Saturday, December 02, 2006

YouTube and the Google boodle

Jon Fine at BusinessWeek reports on the ongoing saga of dealing with copyright issues following the Google-YouTube deal.

From the article:
Google and YouTube are dangling nine-figure sums in front of major programming and network players -- that is, the Time Warners, News Corps, and NBC Universals of the world. Google calls these monies licensing fees, according to executives who've been involved in the discussions.

But some of them characterize the subtext like this: Don't sue us over copyrights. Take this (substantial) payment, and trust us to figure out how we'll all make serious money once we get advertising and revenue sharing worked out.

If you're a network, you can't ignore YouTube's reach ... But if you're a network ... your copyrights, and insisting on your programming's premium value, underpin the entire business model. To complicate matters, no publicly traded media company today is in a position simply to dismiss, say, $100 million. Such a sum far exceeds what any single broadcast network can extract from the online world.
I have to admit, I was surprised lawsuits were not filed immediately after the GooTube deal closed. This appears to explain why. It is not that Google thinks YouTube has no infringing content (as Eric Schmidt absurdly claimed), but that the studios are dazzled by shiny hordes of Google boodle.
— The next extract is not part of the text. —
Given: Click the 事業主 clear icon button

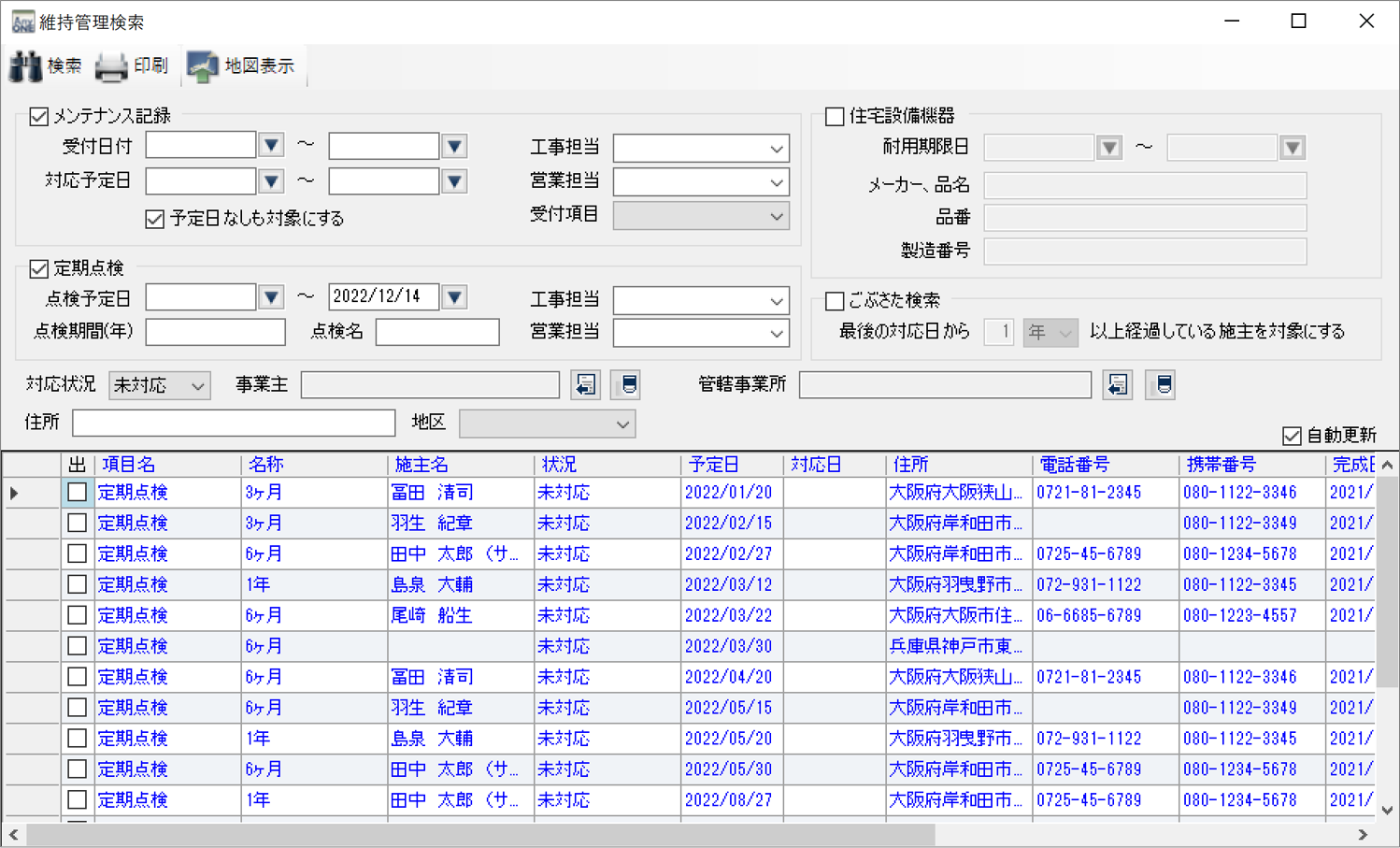Looking at the screenshot, I should pyautogui.click(x=629, y=384).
It does not seem like a good position for Google. They essentially are saying: We know YouTube is illegal, but here's a huge bribe if you ignore it for now. Those are going to be expensive deals for Google; the studios know all the leverage is on their side.

And, perhaps it is naive of me to think Googlers actually believe in it, but it is hard for me to see how this fits into Google's "do no evil" philosophy. Even if you think current IP laws needs to be changed, pushing that forward by brazenly violating copyright law seems to cede the high ground.

See also my previous post, "YouTube is not Googly". That post originally was written before the deal had been announced, but the updates at the bottom have additional links and comments on Google's efforts to buy off YouTube lawsuits.

See also Om Malik's post where he said, "It is the distraction factor ... The copyright issues and all those other problems are going to strain google where it is weakest - management and control."

[Found via TechDirt]

Update: Two months later, SeekingAlpha reports, "Despite months of negotiations, Google has been unable to secure a deal to post content from any major media company on YouTube."

Update: Three months later, Viacom sues GooTube for $1B. Apparently, the bribes Google offered were not big enough. More from Don Dodge and Mark Cuban.


Anonymous said...

How is it illegal if Google licenses content from the copyright holders thus creating a new revenue opportunity for them that didn't exist a few months ago?

-- Dare

Anonymous said...

This is hardly the first time Google have flouted copyright, it just affects many more people and big businesses than their print facility could achieve.
Besides, didn't Google drop "do no evil" in favour of their "10 things" philosophy?

The more I read over that it reminds me of the Barn Wall in "Animal Farm".

Jeff O'Connor said...

Is it really a bribe, or the first step towards figuring out a viable model for the dissemination of media in the Internet Age that is legal and practical? And if the latter is the case is this a perspective that's shared by all parties concerned?

If not, then I'd be inclined to agree that this is not a good position for Google to be in, but only if the other players see this as payola and not something more substantial.

chad said...

Google can point to the music companies and their bone-headed killing of Napster and basically ask the labels if they want the same fate i.e. hundreds of mini-tubes out of kazakhstan etc., or do they want to keep users in one big gootube site where theres at least a CHANCE of making some money from the content. IMHO, the networks need gootube as much as it needs them. It ain't 99.

Also...clearly google had to do video hosting. distributed content indexing hasn't panned out (yet) versus central hosting.